Configure authorization for the application

If you've added an application to the ML platform, be sure to set up authorization.

The authorization setting depends on the protocols that the application supports:

  • If the application supports authorization using OIDC/OAuth2/SAML protocols, create a Keycloak client;
  • If the application does not support OIDC/OAuth2/SAML protocols or the application does not have authorization mechanisms, use gogatekeeper — it is a sidecar for Keycloak.

Create a Keycloak client and configure the application to authorize through the Keycloak ML platform. When the user authorizes in the application, a request will be sent to the Keycloak client. If it fails it, the user will be able to log into the app. For more information about using Keycloak in ML-platform, see the Managing Users in Keycloak instructions.

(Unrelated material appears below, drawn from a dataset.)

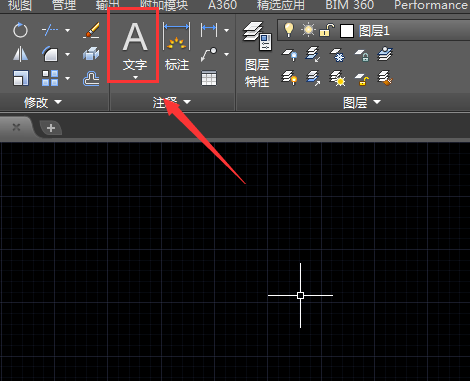
Task: Click the Erase tool icon
Action: (x=91, y=30)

  1. Connect to the Managed Kubernetes cluster that was created when ML platform.

  2. Create a Keycloak client through the Keycloak control panel at https://keycloak-<ml_platform_domain>/admin/cmlp/console/ or create a yaml file with a manifest for the KeycloakClient object.

    Manifesto example:

    apiVersion: keycloak.org/v1alpha1
    kind: KeycloakClient
    metadata:
    name: myapp-client
    namespace: <ml_platform_namespace>
    spec:
    client:
    # Settings
    enabled: true
    clientId: "<appclient_name>"
    name: ""
    description: ''
    secret: "<password>"
    protocol: "openid-connect"
    redirectUris:
    - "https://<appclient_name>-.<ml_platform_namespace>/*" # URI, с которого будет происходить редирект в Keycloak
    rootUrl: "${authBaseUrl}"
    baseUrl: "/"
    publicClient: false
    bearerOnly: false
    serviceAccountsEnabled: false
    consentRequired: false
    directAccessGrantsEnabled: true
    implicitFlowEnabled: false
    frontchannelLogout: false
    standardFlowEnabled: true
    surrogateAuthRequired: false
    useTemplateConfig: true
    useTemplateMappers: true
    # Scopes
    useTemplateScope: true
    fullScopeAllowed: false
    defaultClientScopes:
    - "profile"
    - "email"
    # Roles
    protocolMappers:
    - config:
    access.token.claim: "true"
    id.token.claim: "false"
    included.custom.audience: <appclient_name>
    consentRequired: false
    name: Audience-forecastle-cmlp
    protocol: openid-connect
    protocolMapper: oidc-audience-mapper
    realmSelector:
    matchLabels:
    app.kubernetes.io/name: keycloak-realm-cmlp
    app.kubernetes.io/instance: keycloak-operator

    Specify:

    • <ml_platform_namespace> — Namespace of the ML platform;
    • <appclient_name> — the unique name of the Keycloak client;
    • <password> — password for the Keycloak client. Required to configure the application.
  3. Create a Keycloak client:

    kubectl apply -f <keycloakclient.yaml>

    Specify <keycloakclient.yaml> is the name of the manifest yaml file to create the Keycloak client.

  4. Verify that the client has been created. Open the Security Admin Console application and go to ConfigureClients.

  5. Configure the application to authorize through the created Keycloak client:

    • use the python library python-keycloak;
    • or use Grafana and modify the configuration file following the example in the Grafana documentation.